Es stimmt schon, das sind seltsame Kerle und auch die Frauen sind nicht unbedingt Madonnen. Aber ich habe erkannt: das sind meine Leute. Vielleicht bin ich nicht ganz so verschroben wie sie, aber einer muss ja aus der Reihe tanzen. Und das bin ich.

Tabor Süden, einer Ihrer Protagonisten, arbeitet in einer Vermisstenstelle. Das bedeutet, in jedem Roman wird einer gesucht, der verschwunden ist. Welche Rolle spielt das Suchen für Tabor? Was sucht er, außer den Vermissten?
Ani: Abgesehen von seinem Vater, der ja auch verschwunden ist, sucht er eine Erklärung dafür, warum er verschwunden ist. Er sucht wie jeder Mensch ein Motto für sein Leben. Er glaubt es zu finden, indem er diesen Leuten unendlich lange zuhört und versucht herauszufinden, was das Motto der Leute ist, mit denen er beruflich zu tun hat. Ich glaube, er versucht wirklich das Schicksal zu verstehen, und eine ganz elementare, gleichwohl einfache und sehr nachvollziehbare Formel für sein Leben zu finden.

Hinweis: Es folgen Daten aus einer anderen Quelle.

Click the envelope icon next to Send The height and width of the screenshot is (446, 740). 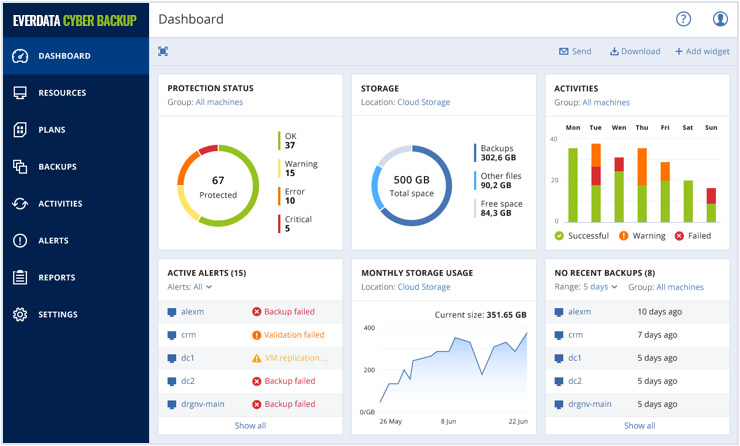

Ein anderer Ihrer Kommissare ist Polonius Fischer? Was sucht er?
Ani: Für den würde ich sagen, dass er nicht sucht. Zumindest nicht in den beiden Büchern, die im Moment existieren. Er war im Kloster und hat Gott gesucht, was ihm nicht gelungen ist. Deswegen ist er zurück zur Polizei gegangen und übt dort den Beruf des Mordermittlers aus, den er offensichtlich sehr gut kann. Er sucht aber nicht. Und er ist wahrscheinlich die klarste Figur, die ich jemals erfunden habe. Er weiß sehr genau, was er will – und das kann natürlich nicht lange gut gehen.

Wie ist es mit Ihnen persönlich. Wie halten Sie es mit der Religion oder mit dem Glauben?
Ani: Locker. Ich bin nach wie vor Mitglied der katholischen Kirche, was mich manchmal sehr beschäftigt, weil ich in einem Verein bin, dessen Vorsitzender nicht mein Lieblingsvorsitzender ist. Ich muss mich mit vielen Dingen beschäftigen, die mir zuwider sind. Ich habe es auch noch nicht geschafft auszutreten – das liegt vielleicht an meiner bayerisch-katholischen Prägung. Nicht weil ich Angst habe, dass ich vor den Stadttoren verscharrt werde, wenn ich irgendwann tot umfalle. Sondern es ist eine, mit einer gewissen Gläubigkeit verbundene Einstellung zum Leben an sich. Was sich aber nicht darin äußert, dass ich jeden Sonntag in die Kirche gehe oder dazu neige, zu beten. Ich habe auch festgestellt, dass mir das Beten in schwierigen Situationen oder wenn jemand aus dem Bekannten- oder Freundeskreis stirbt, dass mir in dem Moment das Beten am allerwenigsten gelingt. Ich bin da viel rationaler und neige zu Pragmatismus, ohne jetzt die Trauer kleinreden zu wollen. Ich glaube an Gott, aber ich erwarte ihn nicht unbedingt im Moment der Not.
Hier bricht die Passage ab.